Execution set in Tuscaloosa County slaying
By Phillip Rawls
Associated Press Writer
MONTGOMERY — The Alabama Supreme Court has set an Aug. 23 execution date for Luther Jerome Williams, who was sent to death row for a 1988 killing in Tuscaloosa County and is the second inmate scheduled to die this summer at Holman Prison in Atmore.
In an order Monday, the state's highest court granted a request by the state attorney general's office to schedule the execution of Williams because he has been through three rounds of appeals of his conviction.
The last death row inmate executed in Alabama was Aaron Lee Jones on May 3 for the 1978 slaying of a Blount County couple.
Darrell Grayson, who is on death row for the 1980 rape and killing of an elderly woman in her Montevallo home, is scheduled for execution July 26.
Grayson had asked U.S. District Judge Keith Watkins to delay the execution so Grayson's lawyers can pursue a challenge of Alabama's lethal injection procedures. But the judge, who had indicated a hearing might be held June 26 on the challenge, rejected the delay and the challenge in an order Thursday.
Grayson's attorney, Stephen Bright of the Southern Center for Human Rights in Atlanta, said Monday he will appeal to the 11th U.S. Circuit Court of Appeals and then to the U.S. Supreme Court, if necessary.
In Williams' case, court papers filed by the attorney general's office say he stole a car from a motel parking lot in Birmingham on Jan. 22, 1988. The car had a .22-caliber pistol in the trunk. The next morning, John Robert Kirk was on his way home from work when he stopped his pickup on the side of Interstate 59 near the West Blocton exit in Tuscaloosa County.

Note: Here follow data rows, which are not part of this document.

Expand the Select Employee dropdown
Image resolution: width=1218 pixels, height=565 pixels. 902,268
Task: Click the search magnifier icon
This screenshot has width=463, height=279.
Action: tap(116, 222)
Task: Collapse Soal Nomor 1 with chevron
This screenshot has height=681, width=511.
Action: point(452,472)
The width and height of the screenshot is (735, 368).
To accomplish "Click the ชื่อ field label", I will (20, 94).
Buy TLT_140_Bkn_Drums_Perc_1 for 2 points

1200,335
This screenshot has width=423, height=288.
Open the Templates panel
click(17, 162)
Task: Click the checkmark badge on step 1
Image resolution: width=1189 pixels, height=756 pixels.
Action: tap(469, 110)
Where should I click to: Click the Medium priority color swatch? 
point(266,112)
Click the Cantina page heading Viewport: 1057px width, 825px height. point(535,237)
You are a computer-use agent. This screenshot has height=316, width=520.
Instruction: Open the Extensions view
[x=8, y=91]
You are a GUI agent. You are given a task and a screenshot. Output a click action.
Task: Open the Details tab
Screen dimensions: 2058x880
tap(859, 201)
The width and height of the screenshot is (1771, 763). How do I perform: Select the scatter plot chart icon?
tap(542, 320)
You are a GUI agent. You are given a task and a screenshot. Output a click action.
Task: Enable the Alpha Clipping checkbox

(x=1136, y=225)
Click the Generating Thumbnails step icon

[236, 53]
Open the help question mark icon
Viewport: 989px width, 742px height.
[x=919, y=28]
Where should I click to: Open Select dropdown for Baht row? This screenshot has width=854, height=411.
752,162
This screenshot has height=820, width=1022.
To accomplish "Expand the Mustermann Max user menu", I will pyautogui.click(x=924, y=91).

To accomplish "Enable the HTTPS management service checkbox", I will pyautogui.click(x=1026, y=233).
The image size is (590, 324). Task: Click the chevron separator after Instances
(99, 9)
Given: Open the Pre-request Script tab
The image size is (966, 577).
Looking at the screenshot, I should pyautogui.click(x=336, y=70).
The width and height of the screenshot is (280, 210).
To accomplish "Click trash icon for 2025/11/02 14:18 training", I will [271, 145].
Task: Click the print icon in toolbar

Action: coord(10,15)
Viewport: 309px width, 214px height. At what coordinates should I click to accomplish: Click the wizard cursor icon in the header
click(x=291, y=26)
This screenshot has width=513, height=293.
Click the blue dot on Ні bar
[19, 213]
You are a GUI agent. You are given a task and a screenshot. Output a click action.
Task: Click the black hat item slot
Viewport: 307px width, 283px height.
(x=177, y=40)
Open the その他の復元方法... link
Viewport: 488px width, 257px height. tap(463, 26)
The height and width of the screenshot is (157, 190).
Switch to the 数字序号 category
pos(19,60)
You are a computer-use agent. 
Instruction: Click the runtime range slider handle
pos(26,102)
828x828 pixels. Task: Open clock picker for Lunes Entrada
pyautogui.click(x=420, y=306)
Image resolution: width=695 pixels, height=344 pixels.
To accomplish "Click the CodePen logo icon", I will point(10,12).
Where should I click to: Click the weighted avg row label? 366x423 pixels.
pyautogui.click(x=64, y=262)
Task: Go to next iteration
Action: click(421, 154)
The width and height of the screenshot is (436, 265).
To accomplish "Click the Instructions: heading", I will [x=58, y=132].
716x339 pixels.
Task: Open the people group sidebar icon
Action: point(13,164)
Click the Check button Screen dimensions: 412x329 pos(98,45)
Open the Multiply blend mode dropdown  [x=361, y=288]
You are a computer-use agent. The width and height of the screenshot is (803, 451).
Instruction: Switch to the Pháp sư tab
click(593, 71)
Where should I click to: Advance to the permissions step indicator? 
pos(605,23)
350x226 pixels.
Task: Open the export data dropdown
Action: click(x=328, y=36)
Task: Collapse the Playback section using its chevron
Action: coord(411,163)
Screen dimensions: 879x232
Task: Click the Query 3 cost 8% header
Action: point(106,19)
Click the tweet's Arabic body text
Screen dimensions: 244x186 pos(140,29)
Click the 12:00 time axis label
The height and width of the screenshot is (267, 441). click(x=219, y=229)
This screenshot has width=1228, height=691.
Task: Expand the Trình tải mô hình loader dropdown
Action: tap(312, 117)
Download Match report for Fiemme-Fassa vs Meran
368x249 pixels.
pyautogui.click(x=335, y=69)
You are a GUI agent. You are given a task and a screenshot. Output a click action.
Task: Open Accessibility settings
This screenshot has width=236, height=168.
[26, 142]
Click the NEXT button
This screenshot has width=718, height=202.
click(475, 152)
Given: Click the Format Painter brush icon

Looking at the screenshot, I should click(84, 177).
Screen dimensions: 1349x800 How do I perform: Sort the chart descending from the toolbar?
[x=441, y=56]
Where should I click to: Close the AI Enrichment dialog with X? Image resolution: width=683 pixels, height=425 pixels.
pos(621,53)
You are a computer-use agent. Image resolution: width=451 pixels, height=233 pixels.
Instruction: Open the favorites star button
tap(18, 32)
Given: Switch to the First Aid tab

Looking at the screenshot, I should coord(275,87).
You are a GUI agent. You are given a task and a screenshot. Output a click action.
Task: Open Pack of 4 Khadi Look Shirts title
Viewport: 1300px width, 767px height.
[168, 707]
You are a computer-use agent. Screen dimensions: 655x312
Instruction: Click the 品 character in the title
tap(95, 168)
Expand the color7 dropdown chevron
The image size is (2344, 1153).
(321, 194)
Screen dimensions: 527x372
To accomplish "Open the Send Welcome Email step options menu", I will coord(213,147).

Williams and two other men stopped to rob Kirk. Williams led Kirk into a nearby wooded area and shot him "execution style" in the head with the stolen .22-caliber pistol, and then the trio took Kirk's money and truck, leaving Kirk's body in the woods.
Williams' attorneys, Christopher Little of Providence, R.I., and Joel Sogol, did not immediately return telephone messages seeking comment.
Williams filed a legal challenge of Alabama's lethal injection procedure in April, claiming it can cause "excruciating pain" if the first drug, sodium pentothal, does not depress the central nervous system before the inmate receives pancuronium bromide to paralyze the diaphragm and potassium chloride to stop the heart.
In a court filing, Assistant Attorney General Clay Crenshaw described Williams' case as a "cookie cutter pleading" like Grayson's and said it should be dismissed because Williams has already been on a "19-year odyssey through the state and federal court system where his sentence and conviction were affirmed at every turn."
U.S. District Judge Mark Fuller is considering the request to dismiss.